Advertisers 'missing opportunity' from growth in spend on personal passions

Spend on 'identity categories' accounted for 52% of discretionary spending last year, up from 47% in 2012.

Membership of British Cycling increased 138% between 2012 and 2017, but adspend on fitness and sports has fallen
Membership of British Cycling increased 138% between 2012 and 2017, but adspend on fitness and sports has fallen

UK consumers are spending increased amounts on brands that play a role in defining their identity, but adspend is failing to match this behaviour, research has found.

Brits spent £1.7trn on so-called "identity categories" – defined as products and services that have meaning as status symbols or means of self-expression – from 2012 to 2017. In 2012, these categories accounted for 47% of discretionary spending, but by last year this had increased to 52%, a study from magazines body Magnetic and Enders Analysis shows.

But while consumer spending in identity categories has increased 14% since 2015, adspend in these categories has grown by only 2%. In many sectors, consumer spend has increased, while adspend has fallen – with the starkest differences being in eating out (consumer spend up 14%, adspend down 24%) and pets (up 31% versus down 15%).

In contrast, adspend on computers and gaming shot up 28% in the same timeframe, despite an 18% drop in consumer spending. Travel, gardening and music were also areas that bucked the trend, with the growth in consumer spend matched by a similar rise in adspend.

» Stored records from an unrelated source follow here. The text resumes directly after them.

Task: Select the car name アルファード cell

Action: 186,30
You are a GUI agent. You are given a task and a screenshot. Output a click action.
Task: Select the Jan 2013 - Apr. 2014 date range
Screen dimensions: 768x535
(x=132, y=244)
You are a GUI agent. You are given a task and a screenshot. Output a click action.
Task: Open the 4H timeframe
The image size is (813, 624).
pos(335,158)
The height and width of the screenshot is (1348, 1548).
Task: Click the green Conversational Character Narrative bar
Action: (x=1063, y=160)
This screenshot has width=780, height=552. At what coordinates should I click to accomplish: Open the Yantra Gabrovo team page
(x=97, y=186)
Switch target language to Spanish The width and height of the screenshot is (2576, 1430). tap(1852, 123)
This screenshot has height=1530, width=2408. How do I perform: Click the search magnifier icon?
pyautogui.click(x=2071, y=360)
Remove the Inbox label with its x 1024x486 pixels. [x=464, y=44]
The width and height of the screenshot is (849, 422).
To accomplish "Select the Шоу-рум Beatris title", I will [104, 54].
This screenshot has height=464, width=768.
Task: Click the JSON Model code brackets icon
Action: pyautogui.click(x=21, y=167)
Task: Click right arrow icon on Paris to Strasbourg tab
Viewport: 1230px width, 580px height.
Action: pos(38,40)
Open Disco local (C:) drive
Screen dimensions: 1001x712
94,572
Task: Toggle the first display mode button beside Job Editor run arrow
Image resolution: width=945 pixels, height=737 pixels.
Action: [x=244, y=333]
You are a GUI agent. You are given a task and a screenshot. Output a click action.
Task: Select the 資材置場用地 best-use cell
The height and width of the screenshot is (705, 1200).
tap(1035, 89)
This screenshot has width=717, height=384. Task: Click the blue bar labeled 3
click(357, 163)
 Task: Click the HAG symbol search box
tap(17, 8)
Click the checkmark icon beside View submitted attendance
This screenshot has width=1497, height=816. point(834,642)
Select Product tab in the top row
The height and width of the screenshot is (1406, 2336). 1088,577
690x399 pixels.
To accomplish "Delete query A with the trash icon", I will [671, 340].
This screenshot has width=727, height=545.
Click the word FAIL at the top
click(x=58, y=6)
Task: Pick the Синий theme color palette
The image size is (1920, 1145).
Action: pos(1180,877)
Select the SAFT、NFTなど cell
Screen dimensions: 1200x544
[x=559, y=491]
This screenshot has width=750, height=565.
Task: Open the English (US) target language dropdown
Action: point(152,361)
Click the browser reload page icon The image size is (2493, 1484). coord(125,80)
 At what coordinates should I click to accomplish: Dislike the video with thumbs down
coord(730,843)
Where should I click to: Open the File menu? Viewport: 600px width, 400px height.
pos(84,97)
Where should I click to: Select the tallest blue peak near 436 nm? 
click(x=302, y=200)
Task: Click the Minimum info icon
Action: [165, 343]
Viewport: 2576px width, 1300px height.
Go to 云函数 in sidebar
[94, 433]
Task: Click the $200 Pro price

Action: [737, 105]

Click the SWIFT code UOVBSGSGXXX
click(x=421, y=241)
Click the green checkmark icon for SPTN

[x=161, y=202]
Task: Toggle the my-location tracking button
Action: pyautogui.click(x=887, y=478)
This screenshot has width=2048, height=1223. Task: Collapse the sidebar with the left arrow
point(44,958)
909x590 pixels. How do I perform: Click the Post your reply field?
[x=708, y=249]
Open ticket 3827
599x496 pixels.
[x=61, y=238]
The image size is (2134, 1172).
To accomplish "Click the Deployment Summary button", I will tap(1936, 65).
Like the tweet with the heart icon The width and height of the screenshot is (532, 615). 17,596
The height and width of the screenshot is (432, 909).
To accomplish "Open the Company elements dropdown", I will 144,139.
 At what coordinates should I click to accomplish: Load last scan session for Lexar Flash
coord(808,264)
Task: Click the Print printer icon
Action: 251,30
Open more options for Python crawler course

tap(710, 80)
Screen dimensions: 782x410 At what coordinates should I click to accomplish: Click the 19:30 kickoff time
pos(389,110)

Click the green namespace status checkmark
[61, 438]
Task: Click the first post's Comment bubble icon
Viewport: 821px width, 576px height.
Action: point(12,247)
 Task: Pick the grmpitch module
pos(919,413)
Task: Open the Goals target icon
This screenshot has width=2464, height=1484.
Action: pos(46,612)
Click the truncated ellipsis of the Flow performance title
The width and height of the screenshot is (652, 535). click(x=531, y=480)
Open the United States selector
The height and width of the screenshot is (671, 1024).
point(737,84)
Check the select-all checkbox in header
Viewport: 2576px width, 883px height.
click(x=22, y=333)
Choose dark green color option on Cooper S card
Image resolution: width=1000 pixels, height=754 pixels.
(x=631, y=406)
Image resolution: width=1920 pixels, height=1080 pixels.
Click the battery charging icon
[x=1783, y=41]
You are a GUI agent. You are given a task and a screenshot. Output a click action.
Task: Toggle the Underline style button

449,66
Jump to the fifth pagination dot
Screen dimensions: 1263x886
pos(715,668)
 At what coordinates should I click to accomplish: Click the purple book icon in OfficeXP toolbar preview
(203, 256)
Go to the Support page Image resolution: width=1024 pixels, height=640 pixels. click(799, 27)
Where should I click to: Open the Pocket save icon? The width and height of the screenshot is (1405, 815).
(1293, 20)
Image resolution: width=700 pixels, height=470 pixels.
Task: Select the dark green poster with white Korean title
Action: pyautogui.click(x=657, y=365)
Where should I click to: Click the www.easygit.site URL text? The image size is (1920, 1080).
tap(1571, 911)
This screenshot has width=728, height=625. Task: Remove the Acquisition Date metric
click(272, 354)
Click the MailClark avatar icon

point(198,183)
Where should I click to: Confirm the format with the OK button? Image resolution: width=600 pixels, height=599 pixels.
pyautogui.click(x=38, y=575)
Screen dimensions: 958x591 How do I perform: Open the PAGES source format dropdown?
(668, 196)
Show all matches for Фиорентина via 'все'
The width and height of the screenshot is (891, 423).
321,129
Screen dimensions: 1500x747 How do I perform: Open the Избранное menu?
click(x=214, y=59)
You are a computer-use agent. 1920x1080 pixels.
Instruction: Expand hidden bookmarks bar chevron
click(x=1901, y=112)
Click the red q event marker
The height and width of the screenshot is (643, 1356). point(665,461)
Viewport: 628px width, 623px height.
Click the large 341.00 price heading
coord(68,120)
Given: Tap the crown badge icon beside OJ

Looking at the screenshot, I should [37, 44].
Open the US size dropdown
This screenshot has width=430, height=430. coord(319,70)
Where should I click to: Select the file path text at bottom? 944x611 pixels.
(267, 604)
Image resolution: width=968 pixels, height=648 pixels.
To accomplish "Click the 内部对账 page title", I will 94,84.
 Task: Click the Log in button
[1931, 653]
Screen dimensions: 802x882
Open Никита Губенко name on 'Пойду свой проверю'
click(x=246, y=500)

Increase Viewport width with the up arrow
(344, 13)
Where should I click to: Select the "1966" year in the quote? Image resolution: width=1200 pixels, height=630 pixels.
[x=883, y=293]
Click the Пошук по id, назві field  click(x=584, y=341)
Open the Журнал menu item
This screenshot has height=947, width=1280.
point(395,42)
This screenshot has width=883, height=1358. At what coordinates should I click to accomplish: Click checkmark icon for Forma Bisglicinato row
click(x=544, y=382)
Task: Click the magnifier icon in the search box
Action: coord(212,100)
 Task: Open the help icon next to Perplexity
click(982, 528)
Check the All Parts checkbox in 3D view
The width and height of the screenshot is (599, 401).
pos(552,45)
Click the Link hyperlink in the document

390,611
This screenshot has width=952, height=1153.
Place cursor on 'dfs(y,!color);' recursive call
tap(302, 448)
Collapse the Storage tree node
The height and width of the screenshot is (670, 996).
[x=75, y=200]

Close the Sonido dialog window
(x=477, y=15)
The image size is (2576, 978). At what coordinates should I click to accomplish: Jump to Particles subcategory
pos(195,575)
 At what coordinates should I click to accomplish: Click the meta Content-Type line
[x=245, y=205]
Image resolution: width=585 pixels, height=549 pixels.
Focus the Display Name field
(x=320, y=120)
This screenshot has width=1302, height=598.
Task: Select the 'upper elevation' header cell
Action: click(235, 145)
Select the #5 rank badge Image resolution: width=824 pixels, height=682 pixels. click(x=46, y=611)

Douglas McCabe, chief executive of Enders, said the reduced adspend on many identity categories was due to budgets moving towards online direct response channels and was symptomatic of "short-termism" in advertising.

He said: "In this part of the market, identity is understood as a set of individualistic, rather than social, identifiers and attributes – a clear missed opportunity. Taking advantage means understanding which media allow marketers to reach customers as members of identity groups, rather than just as a target demographic."

The research proved that consumers were willing to "significantly shell out on their personal interests", according to Magnetic chief executive Sue Todd.

"Publishers have recognised this and are now able to deliver offers and content off the page, in areas such as events and ecommerce," Todd said. "But advertisers are yet to catch up."